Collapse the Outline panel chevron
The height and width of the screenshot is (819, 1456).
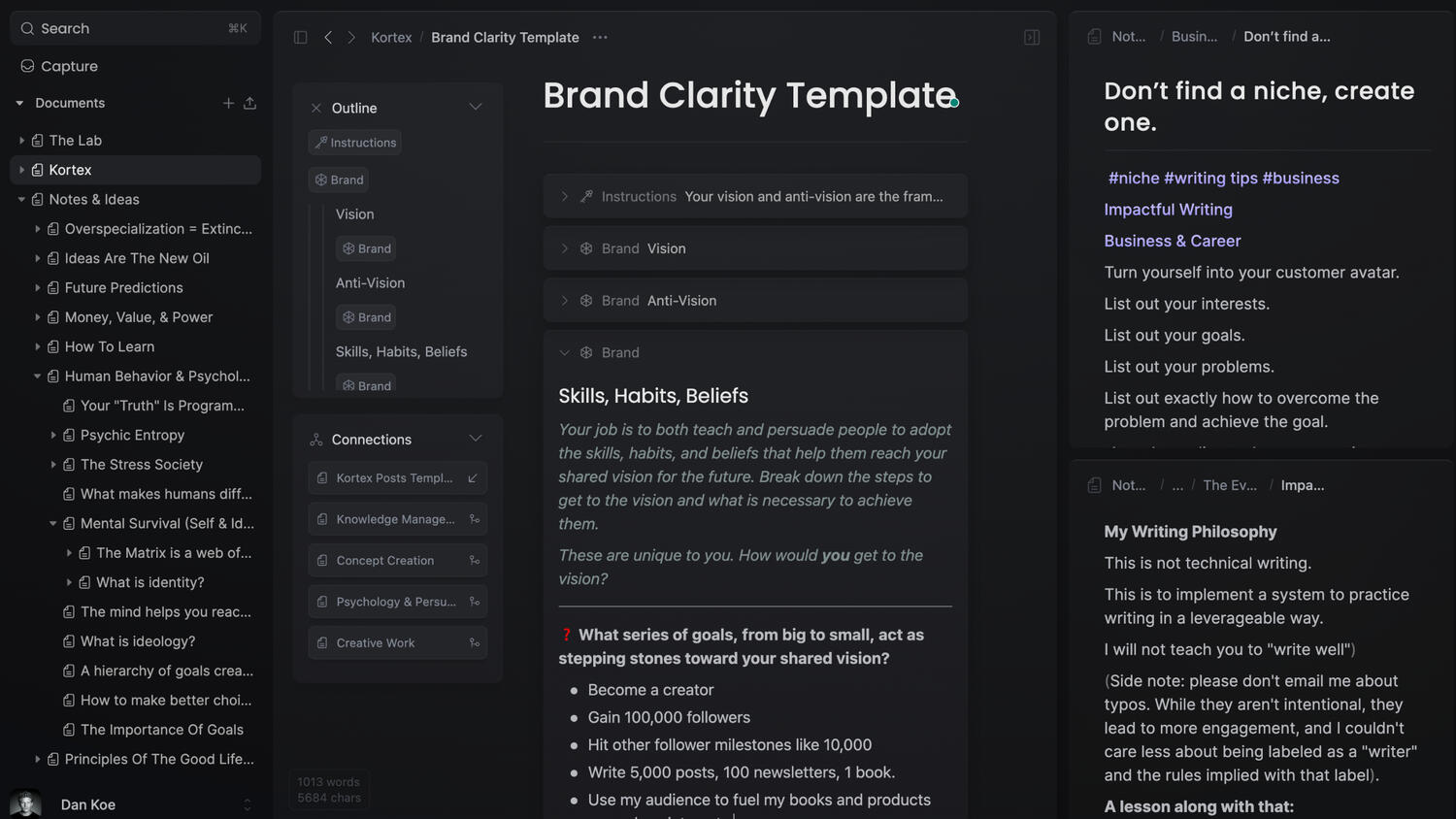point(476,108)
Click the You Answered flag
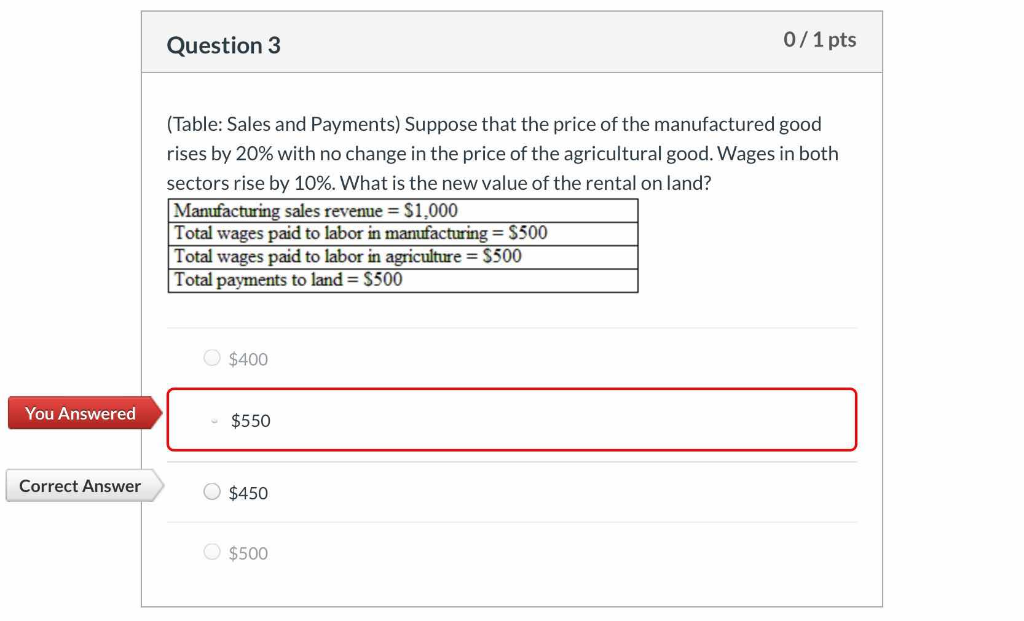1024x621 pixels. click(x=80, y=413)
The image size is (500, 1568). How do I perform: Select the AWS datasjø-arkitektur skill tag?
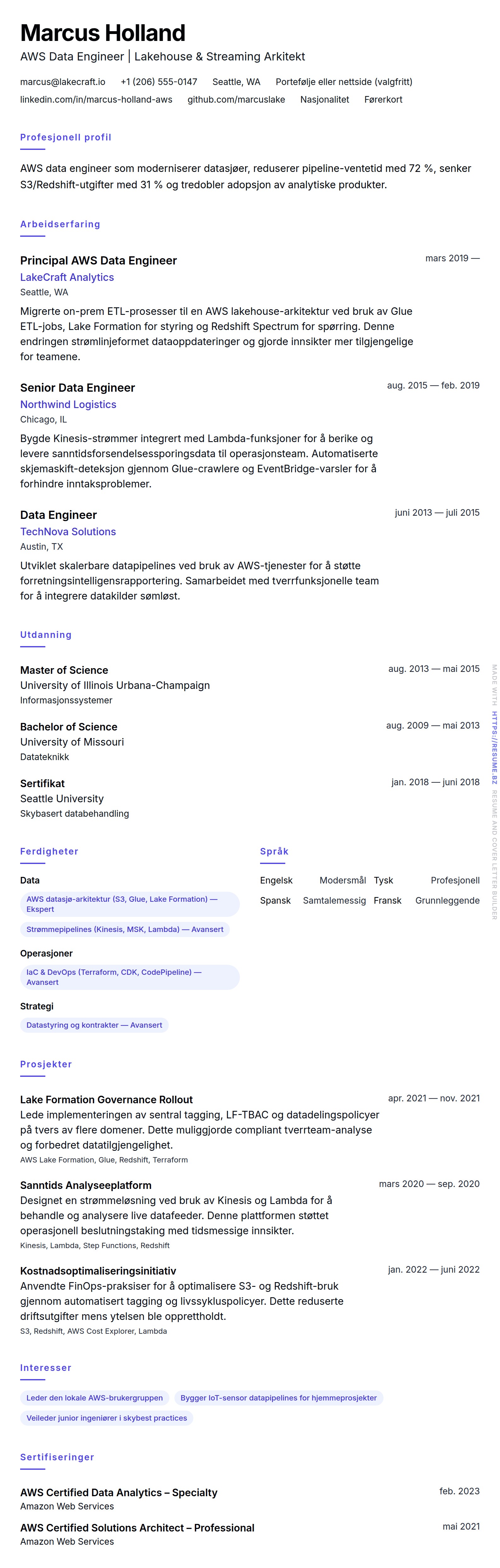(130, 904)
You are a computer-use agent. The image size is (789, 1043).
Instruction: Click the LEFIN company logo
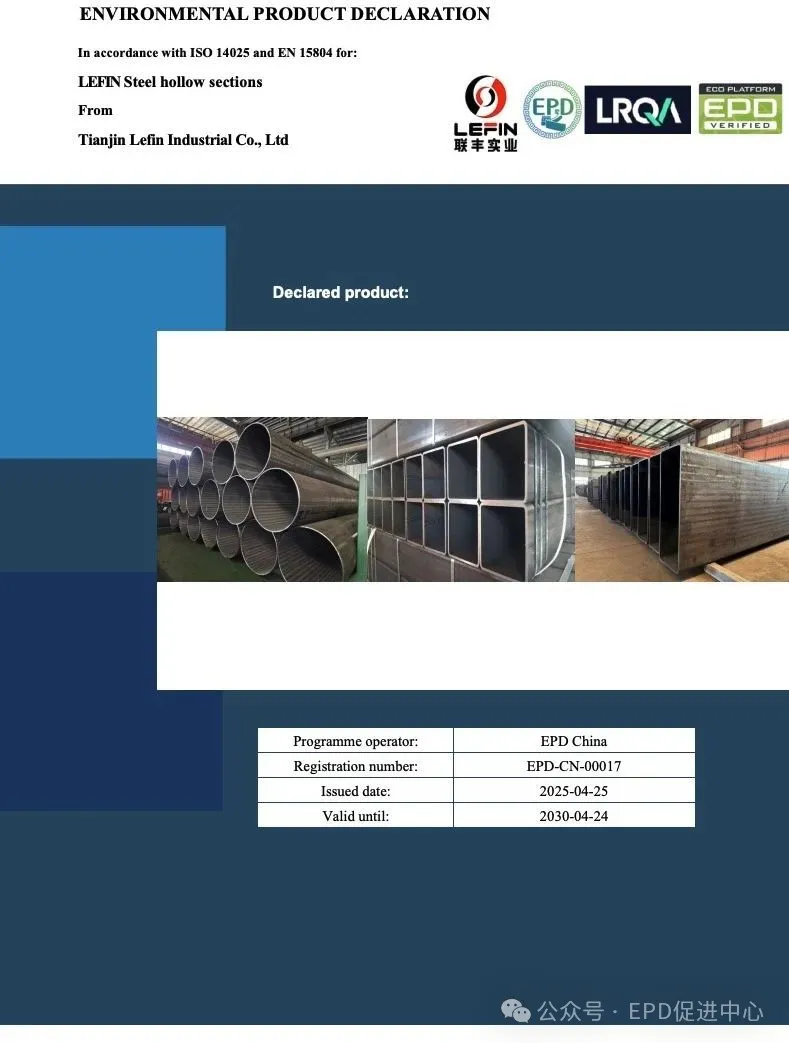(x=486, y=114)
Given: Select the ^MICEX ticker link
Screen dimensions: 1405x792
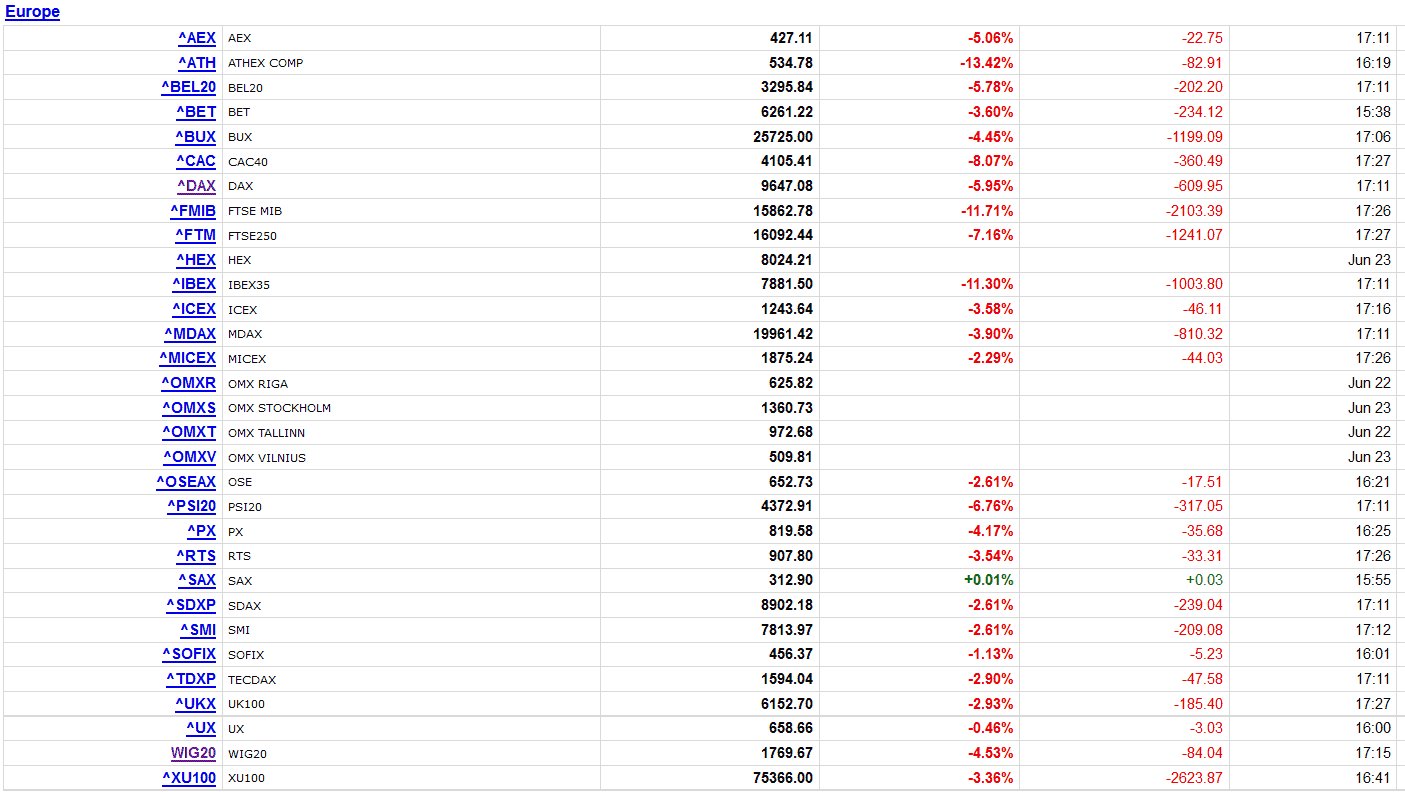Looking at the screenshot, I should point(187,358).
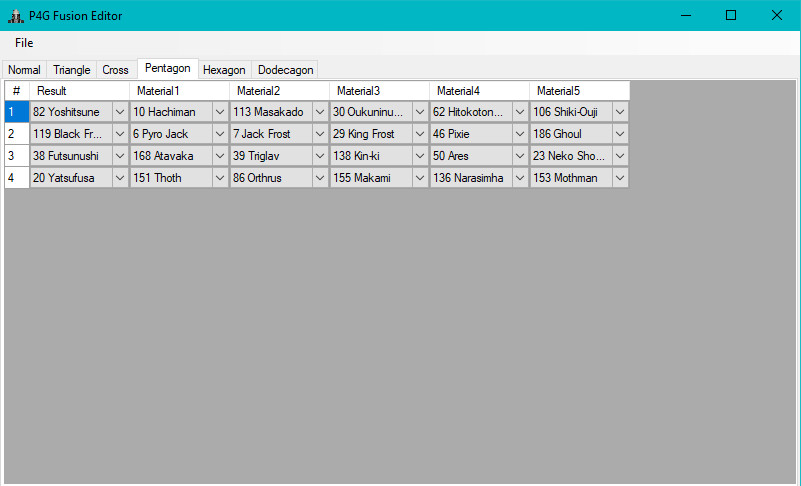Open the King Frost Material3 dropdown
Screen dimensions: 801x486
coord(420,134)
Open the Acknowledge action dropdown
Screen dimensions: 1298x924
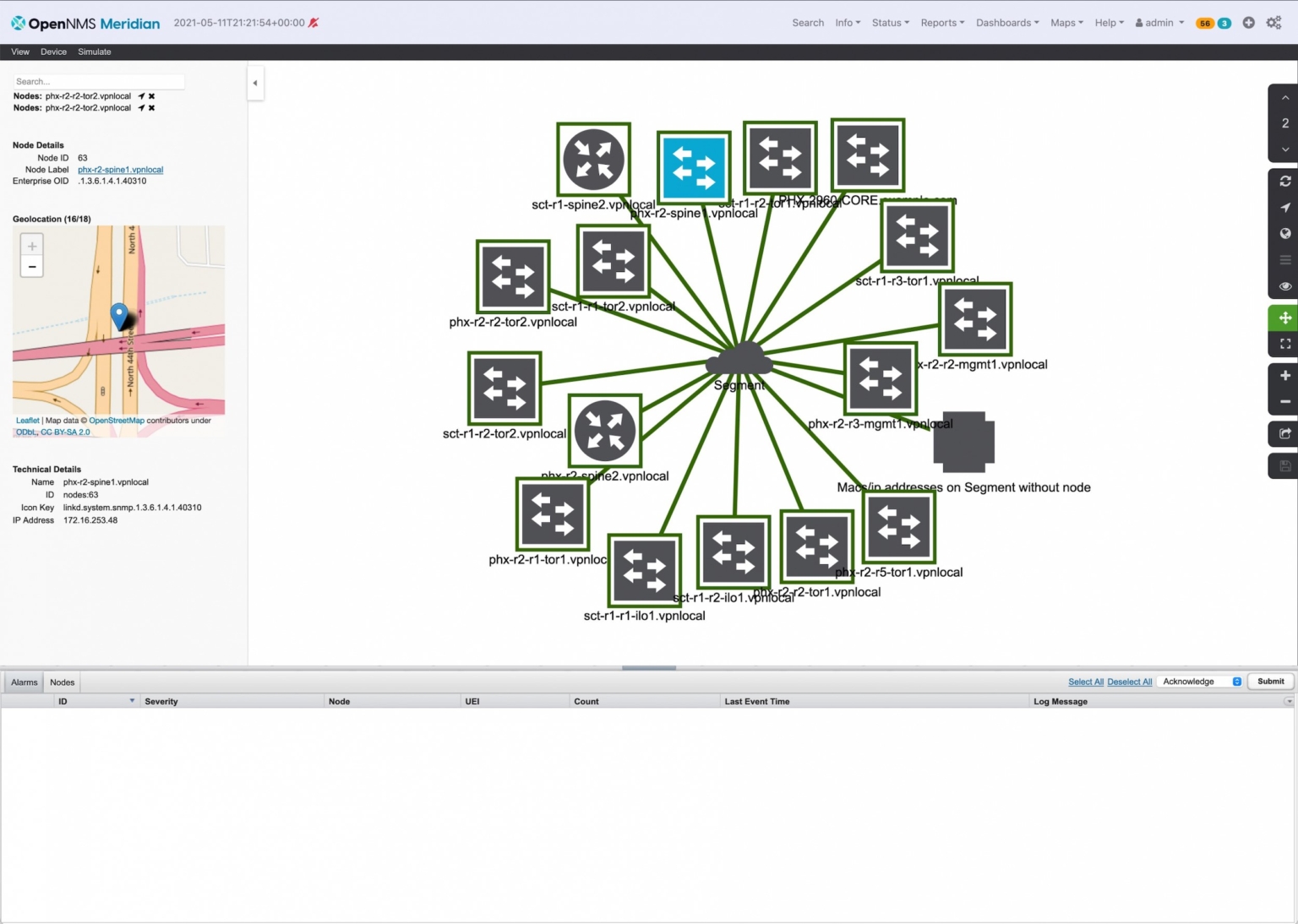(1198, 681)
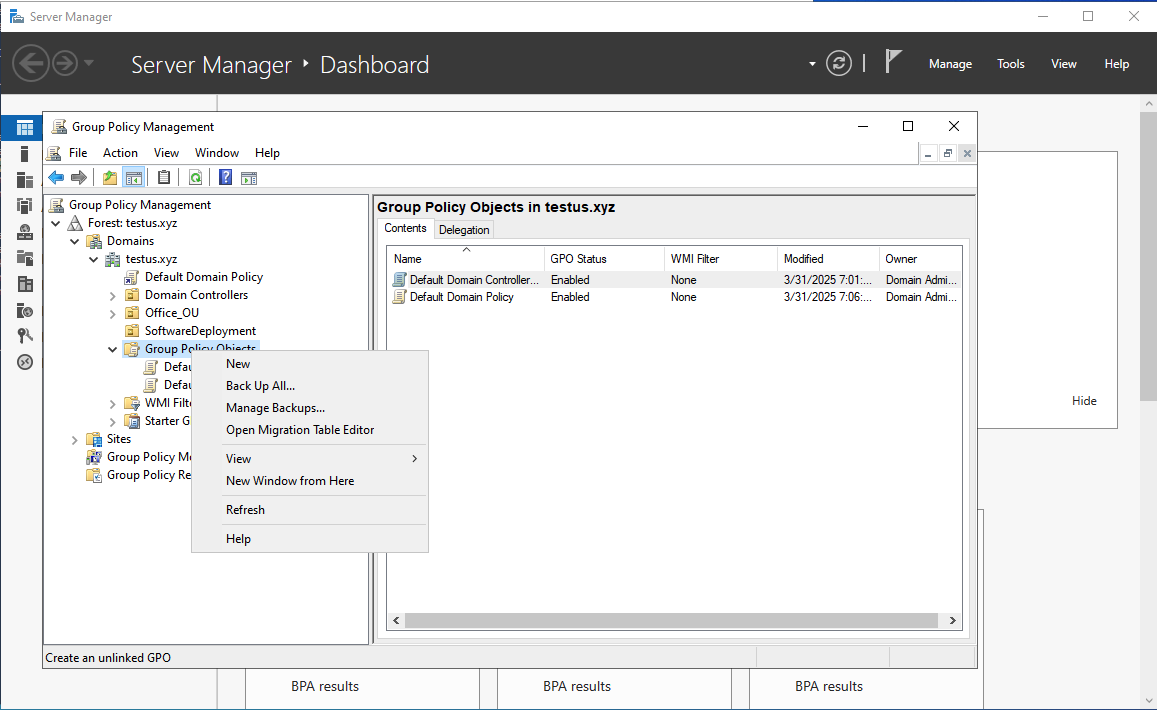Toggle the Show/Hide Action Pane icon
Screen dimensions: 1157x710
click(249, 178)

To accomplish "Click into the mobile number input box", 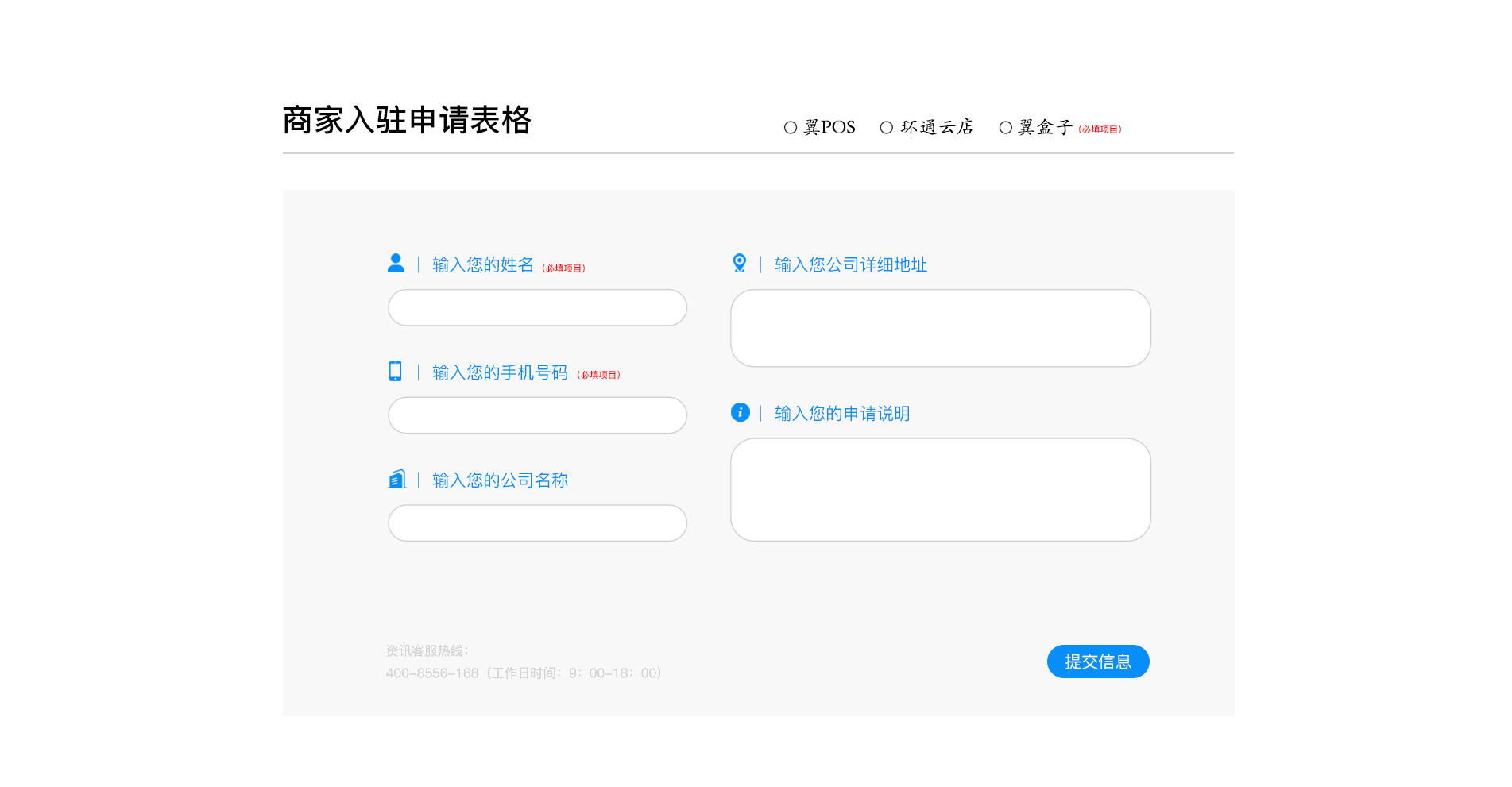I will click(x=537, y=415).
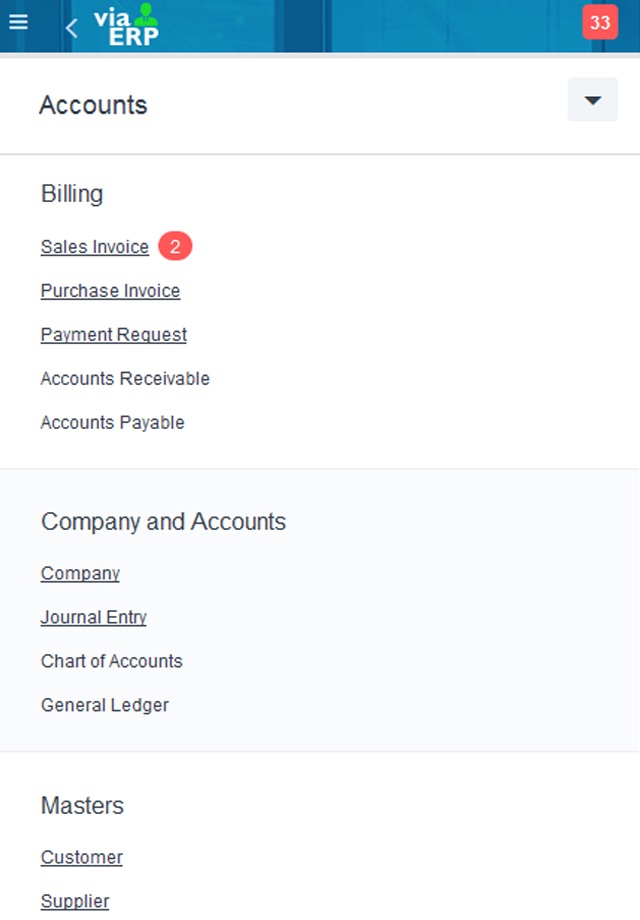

----

Pictures in the entries do not go into the copy. Print only the lines starting at the one containing "Instruction: Click the LEFIN company logo" and ending at the one containing "Open the Acknowledge action dropdown", exactly as they appear.

Instruction: Click the LEFIN company logo
(x=486, y=114)
Given: Select the ^MICEX ticker link
Screen dimensions: 1405x792
Looking at the screenshot, I should point(187,358).
Open the King Frost Material3 dropdown
Screen dimensions: 801x486
coord(420,134)
Open the Acknowledge action dropdown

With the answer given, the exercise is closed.